How did the performance of the eternal ordinance of the sacrament anticipate the future?
During the Passover meal, the master of the house will pour and bless wine (it should be “new Wine”) three different times. He sips first, and then everyone else may sip. After each occurrence of wine there is a breaking and blessing of bread (unleavened) three different times. Again, each time the master blesses and eats a broken piece, then everyone else eats a piece. The remarkable exception is that at the beginning of the meal the middle of the three bread pieces is broken in two and a broken piece (largest of the two) is hidden for the children to find later in the Seder service. When it is found that piece (fourth time bread is used) is blessed, broken, and the master eats the first part, then everyone follows his example. The fourth cup of wine is then poured full (more than the previous three “sips”) and the master instructs everyone to “drink all of it.” The present Jewish Passover feast is in fact an annual event to remember Israel’s deliverance. In a religious Jewish home, a weekly reminder of the first Passover is done with a “Kiddush.” The master of the house always pours the wine with an appropriate blessing, sips first, followed by everyone else sipping the wine. This is followed by the “Motzi,” he breaks a piece of bread and after the appropriate blessing, eats the first piece with everyone following his example. The prayers said include a promise that in the future another deliverance would occur greater than the first Passover.
How did the performance of the eternal ordinance of the sacrament become a remembrance of the past?

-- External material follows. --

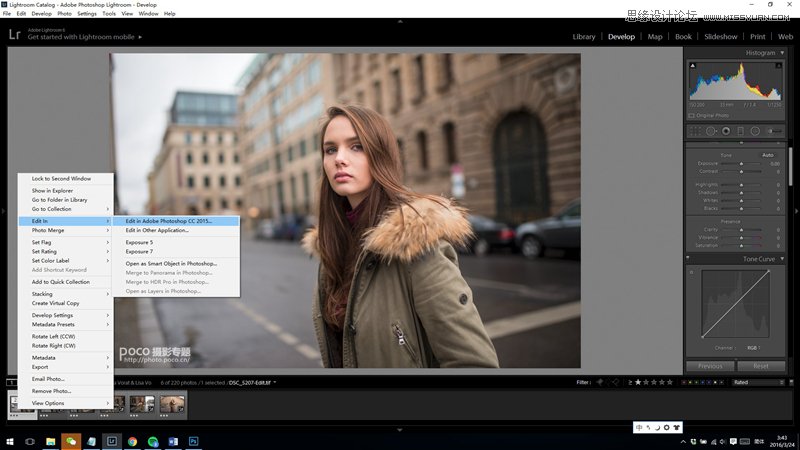Click the Reset button
The width and height of the screenshot is (800, 450).
[761, 366]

Weekly, Latter-day saints take a “sacrament” that consists of bread that is broken, blessed and the presiding Elder partakes first, then water (nowadays, water instead of wine) is blessed. Again, the presiding authority partakes first and then everyone follows. This is done in “remembrance” of the greater deliverance provided by the Savior’s atonement. It should be considered that symbolically, the Jews take wine and bread in anticipation of a greater deliverance while Christians take bread and wine in remembrance of that great deliverance . . . a chiasma – with the Savior’s atonement in the middle.